"In the beginning... was the command line" Years ago, we didn't have fancy frameworks that handled our distributed computing for us, or applications that could read files intelligently and give us accurate results. If we did, it was very expensive or only worked for a small problem set, very few people had access to this technology, and it was mostly proprietary.
For newcomers to the world of data science, you might have used the command line for a small number of things. Maybe you moved a file from one place to another using mv, or read a file using cat. Or you might have never used the command line at all, or at least not for data science. In this book, we hope to show you a number of tools and ways you can perform some everyday tasks that you can do locally, without using today's buzzword framework.
We created this book for the folks who have little to no experience with the command line, and perform a lot of data extraction, modelling, parsing, and analyzing. This doesn't mean that if you do have a lot of command-line experience (a lot of DevOps and systems folks do), you shouldn't read this book. In fact, you might pick up a couple commands and techniques that you haven't used before.
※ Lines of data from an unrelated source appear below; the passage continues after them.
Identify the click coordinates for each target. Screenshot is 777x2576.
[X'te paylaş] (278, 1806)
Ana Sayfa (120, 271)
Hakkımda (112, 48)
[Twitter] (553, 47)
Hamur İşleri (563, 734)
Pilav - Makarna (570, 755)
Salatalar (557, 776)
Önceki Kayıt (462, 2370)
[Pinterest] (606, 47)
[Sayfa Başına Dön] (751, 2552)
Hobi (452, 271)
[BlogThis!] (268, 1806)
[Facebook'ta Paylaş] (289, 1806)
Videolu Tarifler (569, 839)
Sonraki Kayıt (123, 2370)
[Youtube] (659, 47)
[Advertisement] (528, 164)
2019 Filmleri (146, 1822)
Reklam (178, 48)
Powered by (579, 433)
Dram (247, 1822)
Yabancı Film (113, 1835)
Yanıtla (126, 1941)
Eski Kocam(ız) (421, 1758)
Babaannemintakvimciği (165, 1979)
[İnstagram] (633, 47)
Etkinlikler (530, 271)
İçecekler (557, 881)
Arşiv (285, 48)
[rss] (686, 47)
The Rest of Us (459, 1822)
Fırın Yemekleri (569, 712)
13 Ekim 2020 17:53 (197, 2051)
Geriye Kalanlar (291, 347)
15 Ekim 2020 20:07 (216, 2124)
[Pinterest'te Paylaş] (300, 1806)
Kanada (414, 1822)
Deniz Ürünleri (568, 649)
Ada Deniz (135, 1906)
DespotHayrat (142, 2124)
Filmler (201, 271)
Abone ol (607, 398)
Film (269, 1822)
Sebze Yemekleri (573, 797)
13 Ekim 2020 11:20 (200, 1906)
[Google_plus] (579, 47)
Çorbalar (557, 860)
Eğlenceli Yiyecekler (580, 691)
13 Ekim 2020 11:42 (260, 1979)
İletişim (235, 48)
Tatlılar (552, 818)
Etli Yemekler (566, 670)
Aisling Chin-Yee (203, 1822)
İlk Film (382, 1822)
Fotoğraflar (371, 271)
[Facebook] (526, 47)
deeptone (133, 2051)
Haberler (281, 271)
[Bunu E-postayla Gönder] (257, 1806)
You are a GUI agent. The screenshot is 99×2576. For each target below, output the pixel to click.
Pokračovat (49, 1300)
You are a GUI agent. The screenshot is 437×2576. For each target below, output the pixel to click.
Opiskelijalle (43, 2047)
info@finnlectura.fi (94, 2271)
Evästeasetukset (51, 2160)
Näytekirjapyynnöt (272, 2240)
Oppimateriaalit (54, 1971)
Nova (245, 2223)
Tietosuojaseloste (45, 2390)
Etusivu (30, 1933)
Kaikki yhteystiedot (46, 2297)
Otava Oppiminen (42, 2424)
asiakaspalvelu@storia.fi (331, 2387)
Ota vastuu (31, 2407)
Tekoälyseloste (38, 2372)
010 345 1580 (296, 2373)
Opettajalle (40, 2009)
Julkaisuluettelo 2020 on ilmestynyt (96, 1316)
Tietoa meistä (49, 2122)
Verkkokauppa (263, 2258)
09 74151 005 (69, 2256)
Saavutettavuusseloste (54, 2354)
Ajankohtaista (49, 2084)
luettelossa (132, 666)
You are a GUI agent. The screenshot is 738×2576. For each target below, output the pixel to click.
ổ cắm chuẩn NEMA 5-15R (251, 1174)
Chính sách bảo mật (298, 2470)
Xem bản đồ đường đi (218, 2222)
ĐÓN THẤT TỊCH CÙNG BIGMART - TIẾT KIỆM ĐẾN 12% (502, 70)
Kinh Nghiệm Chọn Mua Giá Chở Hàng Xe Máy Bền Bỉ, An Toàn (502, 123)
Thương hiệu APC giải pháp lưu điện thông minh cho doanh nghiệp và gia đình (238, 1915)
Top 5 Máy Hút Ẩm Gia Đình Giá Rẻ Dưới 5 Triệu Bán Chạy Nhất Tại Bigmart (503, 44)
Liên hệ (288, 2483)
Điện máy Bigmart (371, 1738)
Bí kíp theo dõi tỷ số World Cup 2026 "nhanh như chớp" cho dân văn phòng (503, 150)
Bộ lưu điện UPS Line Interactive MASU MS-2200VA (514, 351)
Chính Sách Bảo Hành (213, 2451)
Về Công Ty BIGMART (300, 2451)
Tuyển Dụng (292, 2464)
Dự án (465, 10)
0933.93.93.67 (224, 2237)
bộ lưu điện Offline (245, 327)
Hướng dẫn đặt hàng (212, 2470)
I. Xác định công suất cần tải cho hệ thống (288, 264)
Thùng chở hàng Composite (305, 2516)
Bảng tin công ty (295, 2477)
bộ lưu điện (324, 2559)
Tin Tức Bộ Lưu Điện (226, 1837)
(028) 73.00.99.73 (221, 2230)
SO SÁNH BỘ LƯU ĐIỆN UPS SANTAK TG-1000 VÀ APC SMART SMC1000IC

In this chapter, we will cover the following topics:
- The history of the command line
- Language-focused shells
- Why use the command line?
We will also walk through the setup and configuration of the command line with the following operating systems:
- Windows 10
- Mac OS X
- Ubuntu Linux
If you are running a different operating system, we suggest obtaining an instance from a cloud provider or using the Docker container that's provided in this book.